Natürliche Haarpflege

Sowohl in als auch auf unseren Köpfen hat der neue Trend zur Naturkosmetik Einzug gehalten. Wir verwenden Shampoo mit Meersalz, Pflanzenfarben mit Rhabarber, die gute alte Henna, Rohrzucker, Kokos und Reis, fast so, als seien hier der Fantasie keine Grenzen gesetzt. Wichtig ist dabei stets die garantierte Freiheit von synthetischen Zusatzstoffen, die bestimmte Shampoos, Kuren, Spülungen, Colorationen oder Styling-Produkte in den trendigen Reigen aufnimmt. Und die Nachfrage nach natürlichen Haarpflegeprodukten nimmt nach wie vor ständig zu, was durchaus damit zusammenhängen kann, dass in letzter Zeit über andere Inhaltsstoffe wie Silikone oder Sodium Laureth Sulfate(Natriumlaurylethersulfat) oft negativ berichtet wurde.

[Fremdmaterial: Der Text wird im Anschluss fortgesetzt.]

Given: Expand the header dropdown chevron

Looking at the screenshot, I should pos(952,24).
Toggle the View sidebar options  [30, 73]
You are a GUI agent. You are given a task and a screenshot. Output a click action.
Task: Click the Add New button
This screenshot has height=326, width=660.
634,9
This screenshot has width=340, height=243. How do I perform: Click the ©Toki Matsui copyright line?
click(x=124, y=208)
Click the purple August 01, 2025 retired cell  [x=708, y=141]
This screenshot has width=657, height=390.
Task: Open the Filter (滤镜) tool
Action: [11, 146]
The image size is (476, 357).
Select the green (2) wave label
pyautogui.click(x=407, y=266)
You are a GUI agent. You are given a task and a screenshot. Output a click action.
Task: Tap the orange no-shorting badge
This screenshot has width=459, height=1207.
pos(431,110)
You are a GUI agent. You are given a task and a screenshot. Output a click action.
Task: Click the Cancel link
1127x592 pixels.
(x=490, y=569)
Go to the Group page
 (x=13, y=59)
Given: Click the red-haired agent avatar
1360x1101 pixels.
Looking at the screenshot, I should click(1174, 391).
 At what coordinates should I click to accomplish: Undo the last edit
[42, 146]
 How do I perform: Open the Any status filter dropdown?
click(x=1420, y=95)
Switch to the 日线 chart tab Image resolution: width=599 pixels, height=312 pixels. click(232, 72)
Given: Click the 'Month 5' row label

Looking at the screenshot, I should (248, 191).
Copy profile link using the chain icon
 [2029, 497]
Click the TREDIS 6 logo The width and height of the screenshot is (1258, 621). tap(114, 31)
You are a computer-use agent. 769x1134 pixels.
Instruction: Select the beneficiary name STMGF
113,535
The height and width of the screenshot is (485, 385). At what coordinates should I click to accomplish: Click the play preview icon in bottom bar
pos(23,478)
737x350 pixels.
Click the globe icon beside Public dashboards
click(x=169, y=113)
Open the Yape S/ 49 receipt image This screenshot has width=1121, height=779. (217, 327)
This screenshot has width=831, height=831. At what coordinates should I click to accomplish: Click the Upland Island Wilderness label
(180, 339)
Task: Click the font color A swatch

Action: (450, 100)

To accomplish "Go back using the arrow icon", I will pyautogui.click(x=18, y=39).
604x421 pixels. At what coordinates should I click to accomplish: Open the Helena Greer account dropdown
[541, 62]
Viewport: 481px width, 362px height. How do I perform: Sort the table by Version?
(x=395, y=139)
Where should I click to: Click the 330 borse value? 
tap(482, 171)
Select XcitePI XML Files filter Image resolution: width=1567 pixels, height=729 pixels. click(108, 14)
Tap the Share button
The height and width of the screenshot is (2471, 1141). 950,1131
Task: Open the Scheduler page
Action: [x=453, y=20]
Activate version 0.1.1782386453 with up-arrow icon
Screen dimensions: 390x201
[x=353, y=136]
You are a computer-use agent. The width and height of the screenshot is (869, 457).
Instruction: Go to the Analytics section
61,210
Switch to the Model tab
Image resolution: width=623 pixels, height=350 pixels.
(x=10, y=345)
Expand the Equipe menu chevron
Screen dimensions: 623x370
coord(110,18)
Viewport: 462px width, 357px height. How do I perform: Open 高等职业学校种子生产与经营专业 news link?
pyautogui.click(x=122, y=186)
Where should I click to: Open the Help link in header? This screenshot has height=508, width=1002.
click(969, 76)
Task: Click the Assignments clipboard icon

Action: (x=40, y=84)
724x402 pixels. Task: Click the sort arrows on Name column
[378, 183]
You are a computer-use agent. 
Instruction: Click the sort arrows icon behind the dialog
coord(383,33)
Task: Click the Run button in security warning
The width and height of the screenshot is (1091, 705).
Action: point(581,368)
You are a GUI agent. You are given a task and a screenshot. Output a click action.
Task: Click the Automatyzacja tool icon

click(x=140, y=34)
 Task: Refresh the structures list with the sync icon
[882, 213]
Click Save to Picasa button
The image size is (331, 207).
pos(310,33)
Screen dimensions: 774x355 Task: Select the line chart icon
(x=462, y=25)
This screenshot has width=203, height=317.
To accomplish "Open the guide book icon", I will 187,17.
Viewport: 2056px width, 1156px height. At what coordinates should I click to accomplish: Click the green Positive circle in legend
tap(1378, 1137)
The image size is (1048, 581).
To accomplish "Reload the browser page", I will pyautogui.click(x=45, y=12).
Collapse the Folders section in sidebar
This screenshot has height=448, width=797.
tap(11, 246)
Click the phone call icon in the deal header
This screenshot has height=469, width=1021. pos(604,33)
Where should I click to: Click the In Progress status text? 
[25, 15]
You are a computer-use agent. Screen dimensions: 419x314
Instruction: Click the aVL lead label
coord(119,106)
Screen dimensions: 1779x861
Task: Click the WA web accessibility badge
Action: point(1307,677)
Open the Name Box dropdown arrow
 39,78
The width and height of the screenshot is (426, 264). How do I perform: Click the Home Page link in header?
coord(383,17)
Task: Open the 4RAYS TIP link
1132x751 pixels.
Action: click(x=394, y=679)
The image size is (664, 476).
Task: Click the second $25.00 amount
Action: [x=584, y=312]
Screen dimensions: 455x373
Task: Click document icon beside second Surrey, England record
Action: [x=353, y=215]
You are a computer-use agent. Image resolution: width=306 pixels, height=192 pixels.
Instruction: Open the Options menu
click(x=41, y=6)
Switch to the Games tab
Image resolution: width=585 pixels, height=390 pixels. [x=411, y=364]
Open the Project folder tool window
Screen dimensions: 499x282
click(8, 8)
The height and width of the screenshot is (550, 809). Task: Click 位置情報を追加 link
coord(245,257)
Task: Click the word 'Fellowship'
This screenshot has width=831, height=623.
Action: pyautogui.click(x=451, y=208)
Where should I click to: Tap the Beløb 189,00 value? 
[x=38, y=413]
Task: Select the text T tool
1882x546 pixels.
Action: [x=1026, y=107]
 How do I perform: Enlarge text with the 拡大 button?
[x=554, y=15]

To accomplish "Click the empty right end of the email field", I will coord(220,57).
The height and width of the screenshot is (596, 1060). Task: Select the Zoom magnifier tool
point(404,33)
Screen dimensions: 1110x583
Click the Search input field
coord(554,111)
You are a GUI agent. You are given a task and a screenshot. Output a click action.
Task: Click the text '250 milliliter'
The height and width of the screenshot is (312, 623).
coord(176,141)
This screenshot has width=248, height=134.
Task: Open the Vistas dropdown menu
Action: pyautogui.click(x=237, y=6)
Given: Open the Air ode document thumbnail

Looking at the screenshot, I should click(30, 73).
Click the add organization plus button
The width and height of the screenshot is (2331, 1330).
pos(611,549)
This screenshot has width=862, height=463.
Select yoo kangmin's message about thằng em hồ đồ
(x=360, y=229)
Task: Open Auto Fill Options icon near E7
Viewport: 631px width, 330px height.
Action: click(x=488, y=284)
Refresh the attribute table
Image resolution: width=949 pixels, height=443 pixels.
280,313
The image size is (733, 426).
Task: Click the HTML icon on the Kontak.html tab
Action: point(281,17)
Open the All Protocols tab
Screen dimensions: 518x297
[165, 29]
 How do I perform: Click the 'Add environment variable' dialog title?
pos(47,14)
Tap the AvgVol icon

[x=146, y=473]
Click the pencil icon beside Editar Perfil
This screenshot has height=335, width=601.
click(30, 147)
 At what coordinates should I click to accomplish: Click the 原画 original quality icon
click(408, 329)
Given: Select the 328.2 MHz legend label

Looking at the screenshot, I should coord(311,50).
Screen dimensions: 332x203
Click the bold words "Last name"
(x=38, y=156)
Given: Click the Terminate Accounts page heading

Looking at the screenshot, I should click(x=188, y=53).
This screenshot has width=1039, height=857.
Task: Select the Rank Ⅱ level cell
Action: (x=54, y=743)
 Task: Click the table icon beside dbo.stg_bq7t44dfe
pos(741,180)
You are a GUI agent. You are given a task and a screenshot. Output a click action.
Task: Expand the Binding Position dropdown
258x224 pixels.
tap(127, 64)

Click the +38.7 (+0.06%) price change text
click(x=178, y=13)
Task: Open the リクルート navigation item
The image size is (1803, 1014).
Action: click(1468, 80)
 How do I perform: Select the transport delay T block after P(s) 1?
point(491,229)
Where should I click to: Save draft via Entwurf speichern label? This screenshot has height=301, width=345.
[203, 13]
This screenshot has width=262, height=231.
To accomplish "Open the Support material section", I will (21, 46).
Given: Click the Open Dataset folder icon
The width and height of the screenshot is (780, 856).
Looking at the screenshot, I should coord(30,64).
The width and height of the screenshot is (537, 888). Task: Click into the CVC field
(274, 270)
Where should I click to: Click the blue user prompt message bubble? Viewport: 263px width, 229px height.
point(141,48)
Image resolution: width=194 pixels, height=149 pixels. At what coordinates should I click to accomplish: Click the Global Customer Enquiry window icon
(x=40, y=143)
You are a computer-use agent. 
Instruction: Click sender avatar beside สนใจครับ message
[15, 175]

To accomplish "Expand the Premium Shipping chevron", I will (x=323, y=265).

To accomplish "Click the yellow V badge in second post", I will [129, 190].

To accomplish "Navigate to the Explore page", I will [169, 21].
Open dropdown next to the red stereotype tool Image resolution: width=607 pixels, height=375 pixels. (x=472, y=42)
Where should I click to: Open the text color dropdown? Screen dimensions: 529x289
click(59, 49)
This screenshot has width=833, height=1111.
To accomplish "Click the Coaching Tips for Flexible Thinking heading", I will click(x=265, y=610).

So ist die Auswahl inzwischen unüberschaubar groß geworden, die individuell am besten passenden Produkte zu finden, wird immer schwieriger. Im Übrigen bestehen nicht alle Produkte, die vermeintlich als „grün“ angepriesen werden, tatsächlich aus rein natürlichen Zutaten. Das Problem beziehungsweise die Widersprüchlichkeit hat ihre Ursache sehr wahrscheinlich darin:

„Naturkosmetik“ ist kein gesetzlich geschützter Begriff

Einige Hersteller versuchen ihre „Glaubwürdigkeit“ dadurch zu optimieren, dass sie ihre Waren und Produkte „zertifizieren“, was auch immer das Zertifikat aussagen soll, denn es handelt sich dabei oftmals um völlig hauseigene, nichtssagende Kriterien und Lobhudeleien. So kommt es auch, dass sich immer mehr Haarpflege-Labels als Naturkosmetik deklarieren. Unternehmen wie Dr. Hauschka, Logona, Weleda oder Tautropfen achten sehr wohl auf die Verwendung rein pflanzlicher Inhaltsstoffe.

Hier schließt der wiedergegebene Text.